Because when that epidemiological research was done, no antivaxxers were talking about "Well, maybe if we looked at cohorts stratified by immunological preconditions..." They were saying "You vaccine-pushing fools, the streets are teeming with children who developed full-blown autism immediately after vaccination, so of course vaccination must be causing autism! You just see; when you compare the ultra-high rates of autism among vaccinated kids to the ultra-low rates among unvaccinated kids, you'll see the huge difference that proves vaccines must be to blame!"

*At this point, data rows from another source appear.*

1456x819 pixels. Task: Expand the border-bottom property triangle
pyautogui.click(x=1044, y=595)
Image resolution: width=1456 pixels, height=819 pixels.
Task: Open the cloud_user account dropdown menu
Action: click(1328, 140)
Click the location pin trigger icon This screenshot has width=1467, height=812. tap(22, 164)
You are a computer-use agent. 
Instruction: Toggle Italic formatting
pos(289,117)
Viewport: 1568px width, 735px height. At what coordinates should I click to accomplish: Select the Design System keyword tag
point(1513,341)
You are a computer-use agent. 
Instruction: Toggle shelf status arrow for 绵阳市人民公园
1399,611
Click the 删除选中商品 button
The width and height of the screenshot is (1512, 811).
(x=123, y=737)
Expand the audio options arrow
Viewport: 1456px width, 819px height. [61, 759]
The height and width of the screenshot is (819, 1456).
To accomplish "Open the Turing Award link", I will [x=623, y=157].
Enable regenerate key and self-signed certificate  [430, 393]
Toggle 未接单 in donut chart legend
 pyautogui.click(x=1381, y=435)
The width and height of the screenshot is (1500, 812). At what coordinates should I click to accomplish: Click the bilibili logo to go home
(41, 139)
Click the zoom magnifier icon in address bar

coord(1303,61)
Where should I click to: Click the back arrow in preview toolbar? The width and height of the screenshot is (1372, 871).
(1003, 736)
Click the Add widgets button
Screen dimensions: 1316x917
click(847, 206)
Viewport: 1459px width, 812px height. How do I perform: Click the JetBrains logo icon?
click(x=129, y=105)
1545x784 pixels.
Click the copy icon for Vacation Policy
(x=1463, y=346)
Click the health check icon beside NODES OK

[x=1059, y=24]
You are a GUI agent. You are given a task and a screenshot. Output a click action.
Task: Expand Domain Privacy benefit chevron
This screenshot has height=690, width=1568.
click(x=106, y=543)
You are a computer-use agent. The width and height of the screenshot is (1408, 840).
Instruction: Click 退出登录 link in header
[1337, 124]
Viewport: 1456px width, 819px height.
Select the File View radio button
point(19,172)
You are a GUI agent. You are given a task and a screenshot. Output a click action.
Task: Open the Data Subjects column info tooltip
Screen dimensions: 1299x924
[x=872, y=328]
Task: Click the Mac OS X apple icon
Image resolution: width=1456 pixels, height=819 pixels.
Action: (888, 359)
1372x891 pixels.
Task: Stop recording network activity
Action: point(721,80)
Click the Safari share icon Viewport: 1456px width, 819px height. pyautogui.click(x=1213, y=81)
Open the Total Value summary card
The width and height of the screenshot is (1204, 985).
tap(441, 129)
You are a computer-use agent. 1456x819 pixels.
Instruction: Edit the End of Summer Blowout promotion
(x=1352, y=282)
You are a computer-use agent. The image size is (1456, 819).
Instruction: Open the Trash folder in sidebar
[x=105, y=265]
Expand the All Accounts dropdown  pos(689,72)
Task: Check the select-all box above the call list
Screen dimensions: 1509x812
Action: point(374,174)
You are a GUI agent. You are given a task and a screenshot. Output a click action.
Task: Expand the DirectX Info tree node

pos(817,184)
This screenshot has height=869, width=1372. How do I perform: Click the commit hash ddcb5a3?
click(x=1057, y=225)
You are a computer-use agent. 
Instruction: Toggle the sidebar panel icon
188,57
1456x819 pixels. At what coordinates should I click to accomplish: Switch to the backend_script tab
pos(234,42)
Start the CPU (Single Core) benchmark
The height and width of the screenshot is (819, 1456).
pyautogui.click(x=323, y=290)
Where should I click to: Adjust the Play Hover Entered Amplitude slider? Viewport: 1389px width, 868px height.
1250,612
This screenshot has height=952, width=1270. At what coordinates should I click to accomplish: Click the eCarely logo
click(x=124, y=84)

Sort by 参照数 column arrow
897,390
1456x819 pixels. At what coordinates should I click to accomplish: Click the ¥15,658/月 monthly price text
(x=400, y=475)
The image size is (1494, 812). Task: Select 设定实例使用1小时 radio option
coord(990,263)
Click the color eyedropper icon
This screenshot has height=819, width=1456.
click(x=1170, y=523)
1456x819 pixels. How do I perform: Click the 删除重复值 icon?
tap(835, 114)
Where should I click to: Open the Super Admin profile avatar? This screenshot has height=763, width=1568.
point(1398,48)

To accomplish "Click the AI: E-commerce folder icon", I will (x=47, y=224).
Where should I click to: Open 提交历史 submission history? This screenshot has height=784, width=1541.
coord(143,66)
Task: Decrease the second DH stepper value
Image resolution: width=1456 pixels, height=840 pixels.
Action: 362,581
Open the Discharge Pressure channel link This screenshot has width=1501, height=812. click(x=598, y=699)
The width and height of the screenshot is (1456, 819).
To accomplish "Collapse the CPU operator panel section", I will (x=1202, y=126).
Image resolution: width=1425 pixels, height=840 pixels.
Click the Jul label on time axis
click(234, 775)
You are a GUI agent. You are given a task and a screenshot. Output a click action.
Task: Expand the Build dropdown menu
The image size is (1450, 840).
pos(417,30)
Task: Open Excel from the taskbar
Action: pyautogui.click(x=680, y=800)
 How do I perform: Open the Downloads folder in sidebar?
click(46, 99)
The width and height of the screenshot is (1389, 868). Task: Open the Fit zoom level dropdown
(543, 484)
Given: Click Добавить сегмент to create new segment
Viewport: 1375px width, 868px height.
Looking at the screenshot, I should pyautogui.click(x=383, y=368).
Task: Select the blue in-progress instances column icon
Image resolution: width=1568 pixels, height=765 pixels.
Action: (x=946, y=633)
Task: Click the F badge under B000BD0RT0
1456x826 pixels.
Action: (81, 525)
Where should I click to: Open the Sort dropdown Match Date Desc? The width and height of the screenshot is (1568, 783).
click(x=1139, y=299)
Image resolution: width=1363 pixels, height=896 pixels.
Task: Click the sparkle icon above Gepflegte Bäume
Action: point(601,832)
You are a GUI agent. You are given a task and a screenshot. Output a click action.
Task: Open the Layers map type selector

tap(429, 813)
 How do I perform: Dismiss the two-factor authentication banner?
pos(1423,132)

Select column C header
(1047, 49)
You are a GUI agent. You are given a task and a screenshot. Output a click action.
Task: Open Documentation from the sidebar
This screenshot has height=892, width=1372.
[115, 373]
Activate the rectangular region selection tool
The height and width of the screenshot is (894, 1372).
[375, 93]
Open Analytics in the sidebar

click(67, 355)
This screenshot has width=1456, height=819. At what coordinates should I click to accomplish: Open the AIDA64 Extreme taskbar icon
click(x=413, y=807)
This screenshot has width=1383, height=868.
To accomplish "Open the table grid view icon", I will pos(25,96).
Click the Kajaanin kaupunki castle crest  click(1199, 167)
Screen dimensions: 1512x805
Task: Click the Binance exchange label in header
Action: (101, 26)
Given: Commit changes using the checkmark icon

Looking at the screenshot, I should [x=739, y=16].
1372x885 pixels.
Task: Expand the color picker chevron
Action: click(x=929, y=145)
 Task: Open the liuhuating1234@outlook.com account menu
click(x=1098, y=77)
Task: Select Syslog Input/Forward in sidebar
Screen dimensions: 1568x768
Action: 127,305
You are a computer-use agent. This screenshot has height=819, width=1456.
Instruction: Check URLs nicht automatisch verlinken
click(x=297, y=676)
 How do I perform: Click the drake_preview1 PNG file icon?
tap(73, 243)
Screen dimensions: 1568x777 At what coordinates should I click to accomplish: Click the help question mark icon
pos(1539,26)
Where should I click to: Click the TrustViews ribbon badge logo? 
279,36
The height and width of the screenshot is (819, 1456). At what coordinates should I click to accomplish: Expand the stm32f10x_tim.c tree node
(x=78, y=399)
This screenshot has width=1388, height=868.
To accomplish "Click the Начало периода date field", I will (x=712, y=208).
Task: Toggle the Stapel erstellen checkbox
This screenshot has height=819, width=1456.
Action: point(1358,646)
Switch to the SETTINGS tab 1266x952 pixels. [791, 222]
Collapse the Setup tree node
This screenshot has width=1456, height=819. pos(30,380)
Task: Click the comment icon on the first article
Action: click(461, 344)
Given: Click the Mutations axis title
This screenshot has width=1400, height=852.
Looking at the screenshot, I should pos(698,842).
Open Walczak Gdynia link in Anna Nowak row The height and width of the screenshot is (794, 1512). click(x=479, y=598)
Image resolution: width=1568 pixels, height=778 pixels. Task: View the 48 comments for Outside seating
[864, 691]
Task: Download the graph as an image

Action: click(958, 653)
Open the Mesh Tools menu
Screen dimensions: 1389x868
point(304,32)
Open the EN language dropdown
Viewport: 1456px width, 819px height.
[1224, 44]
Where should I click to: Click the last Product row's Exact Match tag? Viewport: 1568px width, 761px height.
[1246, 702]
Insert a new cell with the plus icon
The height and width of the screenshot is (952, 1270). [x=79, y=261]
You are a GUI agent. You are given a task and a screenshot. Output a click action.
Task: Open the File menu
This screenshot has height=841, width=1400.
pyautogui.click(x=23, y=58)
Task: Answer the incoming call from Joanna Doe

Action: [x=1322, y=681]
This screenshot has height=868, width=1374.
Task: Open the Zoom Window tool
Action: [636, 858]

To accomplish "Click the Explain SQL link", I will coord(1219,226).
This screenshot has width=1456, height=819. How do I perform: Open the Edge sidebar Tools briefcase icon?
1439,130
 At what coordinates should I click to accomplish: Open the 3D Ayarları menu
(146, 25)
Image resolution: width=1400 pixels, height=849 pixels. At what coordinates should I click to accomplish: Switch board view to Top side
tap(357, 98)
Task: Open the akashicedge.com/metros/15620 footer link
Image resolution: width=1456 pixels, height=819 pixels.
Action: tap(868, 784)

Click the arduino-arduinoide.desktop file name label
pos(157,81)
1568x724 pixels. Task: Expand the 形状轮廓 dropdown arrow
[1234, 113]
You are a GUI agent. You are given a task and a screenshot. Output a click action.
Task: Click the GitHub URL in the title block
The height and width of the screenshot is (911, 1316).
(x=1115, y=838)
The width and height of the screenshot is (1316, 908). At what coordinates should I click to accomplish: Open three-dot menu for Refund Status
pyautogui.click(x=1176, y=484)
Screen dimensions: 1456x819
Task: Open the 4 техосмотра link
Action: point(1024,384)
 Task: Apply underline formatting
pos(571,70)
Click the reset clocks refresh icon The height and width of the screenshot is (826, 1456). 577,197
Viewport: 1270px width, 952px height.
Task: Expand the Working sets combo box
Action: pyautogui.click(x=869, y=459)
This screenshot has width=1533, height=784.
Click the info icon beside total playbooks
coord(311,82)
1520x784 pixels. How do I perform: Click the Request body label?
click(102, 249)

It was only when the data came back and didn't show what the antivaxxers wanted it to that they started talking about how maybe vaccines were still causing autism, but only in children with rare preconditions (completely forgetting everything they claimed about how these cases of vaccine-caused-autism were all over the place) and started talking about how the research should have been done with "stratified cohorts". "Stupid vaccine-pushing fools! If you had just done the research with stratified cohorts, stratified according to ahemmumblemumblecytokinesomething - anyways, the only reason the data didn't come out the way we were sure it was going to is that you didn't do it the right way!"
If the research had been done with stratified cohorts, and failed to produce the results the antivaxxers wanted to see, there is no doubt what their response would be. "You vaccine-pushing fools! You and your pharma masters think you're clever, doing research with stratified cohorts stratified by the wrong criteria and pretending it means vaccines don't cause autism! It's utterly clear that our preconceptions would have been confirmed, if you'd only done the research the right way!"
The fact is that no matter how many times the antivaxxers shift the goalposts, to pretend the right research to disprove the vaccines-cause-autism meme hasn't been done, the science-based community does not bear the responsibility of disproving whatever new variant of the hypothesis the antivaxxers come up with. The burden of proof is on the antivaxxers to show evidence for whatever claim they're pushing, not on everyone else to pre-emptively anticipate and debunk it.
To what end? If I thought you meant "to answer the unanswered questions," I'd agree with you, but I know what you actually mean is "to try and get a different answer to the questions that have already been answered, where the answer was something I didn't like."
For what it's worth, the Internet-autism-causation concept isn't entirely cockamamie, and in my opinion, quite a bit more plausible than vaccines. The Internet has opened up a great deal more awareness of autism than was ever available before, and this alone should be expected to increase the rate of autism diagnosis.
I still believe that the broccoli causes autism hypothesis is perfectly reasonable and far more likely than the vaccine hypothesis, as you get many, many times the possible chemicals in one dose of broccoli than in one dose of vaccines. Plus there's the emotional trauma of broccoli.
However, I am not wedded to that and would easily be swayed towards consumption of certain other vegetables as the trigger instead.